Too little, too late and way too cheap!


After telephone calls too numerous to calculate; the expenditure of amounts of nervous energy too vast to quantify; and fury whose bounds cannot be set, I have finally received the letter from the Rumney branch of HSBC which purports to answer my questions about the inexplicable inability of that bank to open an envelope take out a cheque with a paying in slip and start the process of paying it into their banking system. Having lost my cheque; found it; processed it; not told me; not written; not contacted me; ignored requests for information – in fact, the usual way in which banks treat those lesser sub species known as customers!

After much phoning of First Direct and their trying to contact the Rumney branch of HSBC (and signally failing) and enthusiastically agreeing with me that the level of service in the Rumney branch of HSBC was somewhat beneath contempt I awaited their response with some degree of excited anticipation.

But the Rumney branch of HSBC has responded with a masterpiece of content-less succinctness. I asked them to respond to four questions; they answered in five lines!

The one real piece of information or explanation is contained in the phrase “internal systems.” The mistakes, the delay, the impertinence, the lack of communication: presumably all of these are a direct result of “internal systems.” I wonder what that phrase means? Oh, of course, nothing, nothing at all. I shall treasure that phrase as one of the choicest euphemisms that I have come across for some time. I shall certainly try and use it at the first opportunity.

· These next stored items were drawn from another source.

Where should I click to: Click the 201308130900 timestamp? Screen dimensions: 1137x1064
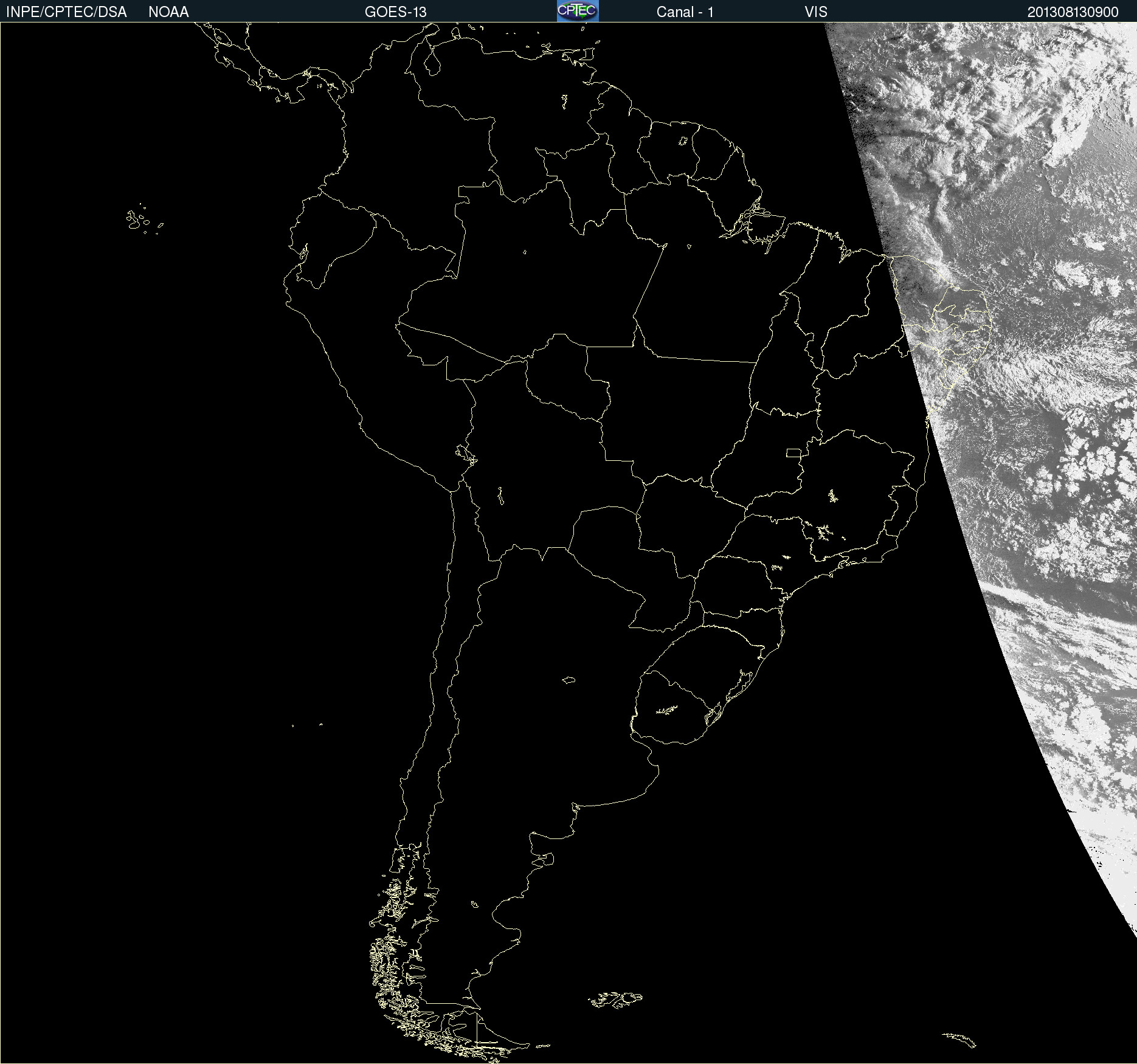1073,12
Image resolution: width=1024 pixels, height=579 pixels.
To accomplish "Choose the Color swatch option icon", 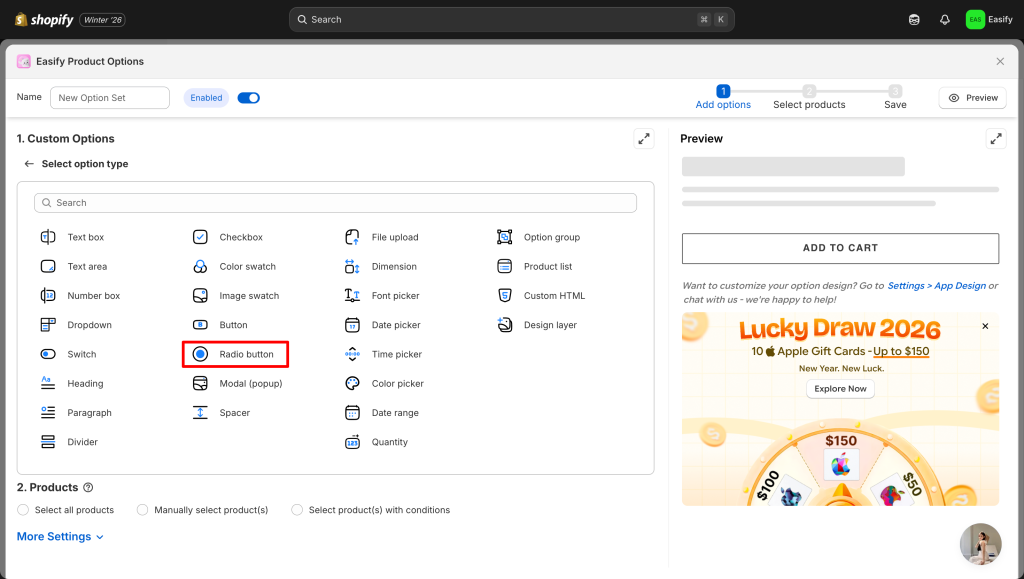I will (x=200, y=267).
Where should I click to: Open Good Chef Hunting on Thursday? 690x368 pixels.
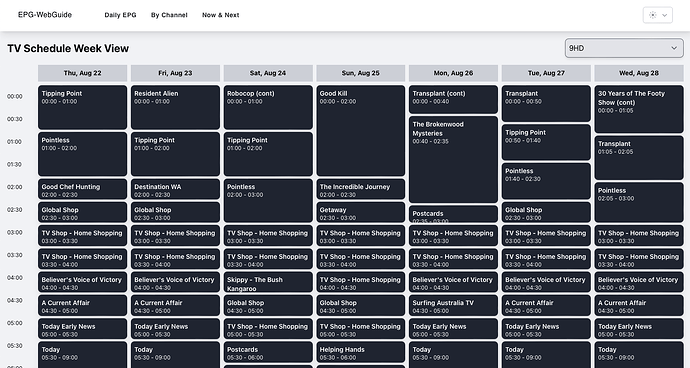82,189
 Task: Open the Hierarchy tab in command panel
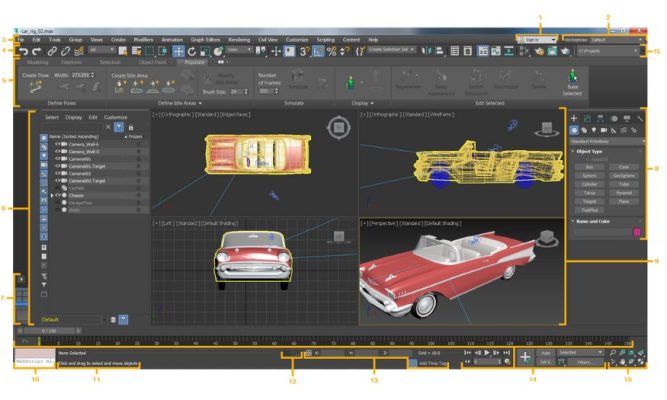click(600, 118)
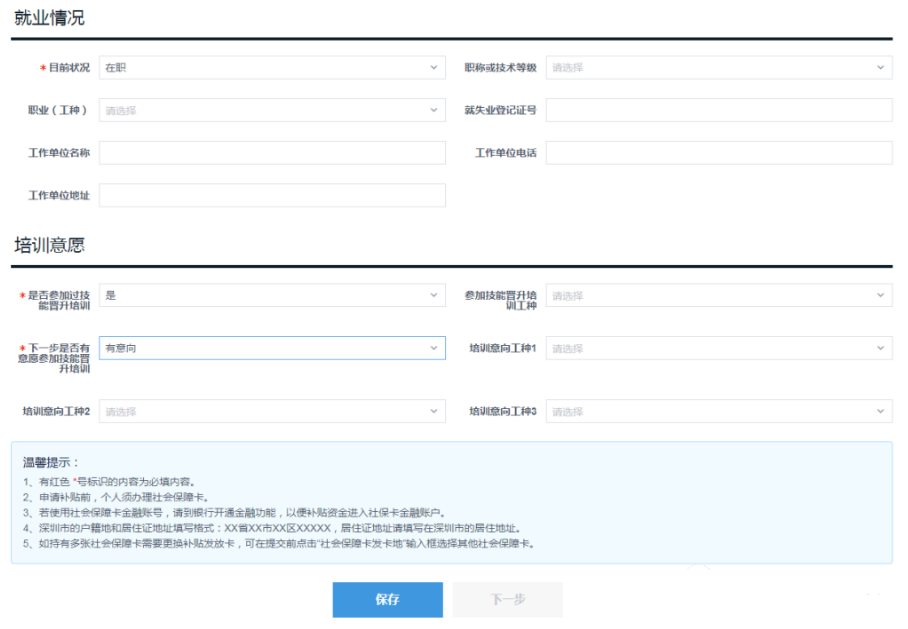Click the 温馨提示 notice panel
908x629 pixels.
450,510
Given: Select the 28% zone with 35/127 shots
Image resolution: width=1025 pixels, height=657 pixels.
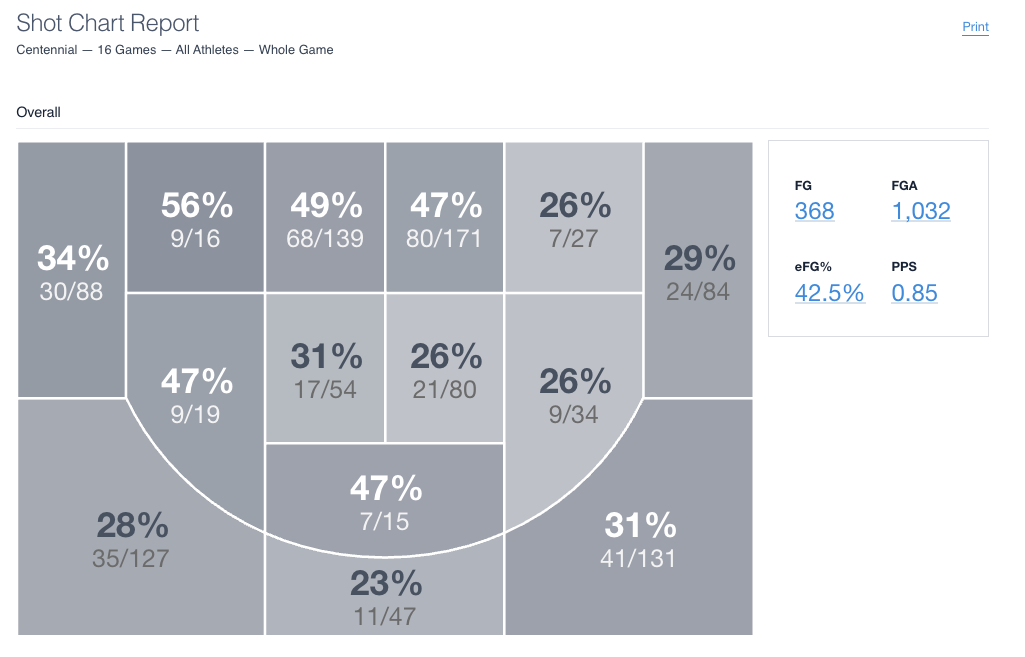Looking at the screenshot, I should pos(132,538).
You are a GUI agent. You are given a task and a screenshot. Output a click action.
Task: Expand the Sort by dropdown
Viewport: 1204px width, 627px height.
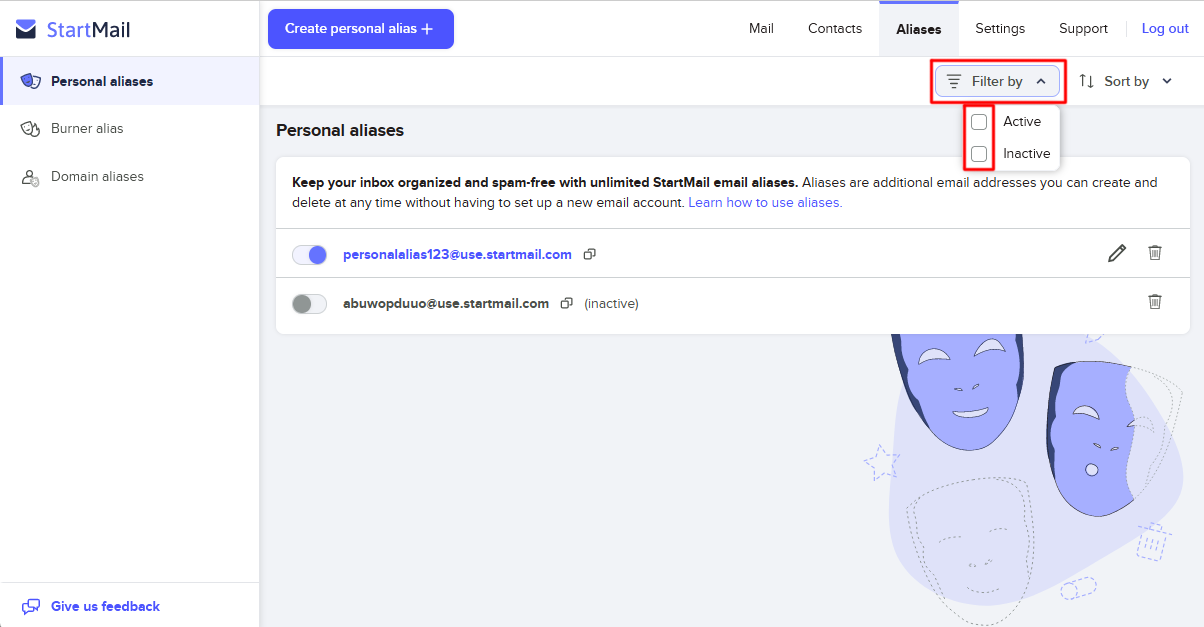point(1126,81)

The Rumney branch of the HSBC had the temerity to inform me tht they had paid £10 into my account as “compensation” however, I think that I will inform them that my “internal systems” do not operate at maximum efficiency with a compensatory amount of anything less than £200! It’s worth a try!

The second stage of the Flowering of the Garden is in progress. An unfortunate side effect of planting, well, plants is that while they do undoubtedly flower they also die. And, instead of dying in colourful and interesting putrescence they die by withering untidily, necessitating deadheading and pruning.

But for the really dedicated Instant Gardener, dying flowers means “buy more live ones.” So we did just that. Venturing down to the Lambies and the garden centre which just happens to have a tank and an armoured vehicle casually situated in the car park. Toni has asked me why these military vehicles might be there, and I did once consider asking the man at the till for some sort of explanation, but then I thought that he might actually tell me some mundane story to justify them and a whole realm of fascinating speculation would be gone for ever. Better speculative ignorance than boring reality.

Every time!

“Children of Men” directed by Alfonso Cuaron has been described by one reviwer as “Un brillante relato cinematográfico ejecutado con maestría, pero sobre todo una sombría visión del futuro que es en realidad una inquietante metáfora del mundo de hoy.” And, frankly, who are you to disagree?

Based on a work by PD James which I haven’t read it was a chilling vision of a world in which fertility in women had ceased some nineteen years previously and the UK being the only state to survive some widespread plague and breakdown of law and order, though at the price of a totalitarian regime reminiscent of wartime Germany or Stalinist Russia.

The length of some of the takes in the film were extraordinary and the action sequences were choreographed with extraordinary precision. The sense of a depressingly anti utopian close future was oppressive and convincing, though close inspection of the plot was not possible, as some important aspects of the narrative thrust of the film were stated rather than explained.

The central concept of the film: that of a uniquely pregnant woman being taken to the ‘safety’ of the ship called appropriately ‘Tomorrow’ is powerful enough to work as a metaphor for the audience without the scaffolding of an exhaustive explanation for some aspects of the story line.

I do not for a moment believe that this film is presented as a realistic prophecy for the near future, but I do think that it raises some provocative questions about nascent attitudes towards immigration in Britain and also it questions the fragility of the systems that we think protect us.
As a minor aspect of the film I was particularly interested in the concept of the Ark for the arts that Britain had in what appeared to be Battersea Power Station. Here the salvaged remnants of Mankind’s artistic heritage were lodged. These included Michaelangelo's 'David' with part of his leg missing (thus giving us our second sculpture counting the RA rondo!) and Picasso's 'Guernica' which graced one wall as the characters had lunch. We were told by the 'curator' that he'd only been able to salvage a few Velasquez from Madrid! An elegant exercise in futility considering the whole of the population of the world was condemned to death, but the curator's modus vivendi was "not thinking about it" - as good a philosophy as any other in the last days.
This film had a positive ending, though the end of PD James' story did not; a similar circumstance to the filming of 'The Birds'. In Du Maurier's story the cataclysm was world wide and unresolved, whereas in the flim the attack of the birds was localised and parochial.

Mankind, as the poet said, cannot stand very much reality.